Exercise ▸ In the data that follows, find the line containing "Instruction: Click the 程式說明 button"; then quote that line and every line after it, exactly, through the last one.

Data shown ▸
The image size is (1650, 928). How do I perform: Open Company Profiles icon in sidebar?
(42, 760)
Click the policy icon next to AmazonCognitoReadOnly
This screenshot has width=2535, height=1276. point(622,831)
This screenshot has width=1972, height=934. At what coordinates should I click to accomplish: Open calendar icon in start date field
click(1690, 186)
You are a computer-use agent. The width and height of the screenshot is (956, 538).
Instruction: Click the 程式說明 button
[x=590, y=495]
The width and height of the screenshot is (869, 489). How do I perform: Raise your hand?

Expected answer ▸
Instruction: Click the 程式說明 button
[x=590, y=495]
The width and height of the screenshot is (869, 489). How do I perform: Raise your hand?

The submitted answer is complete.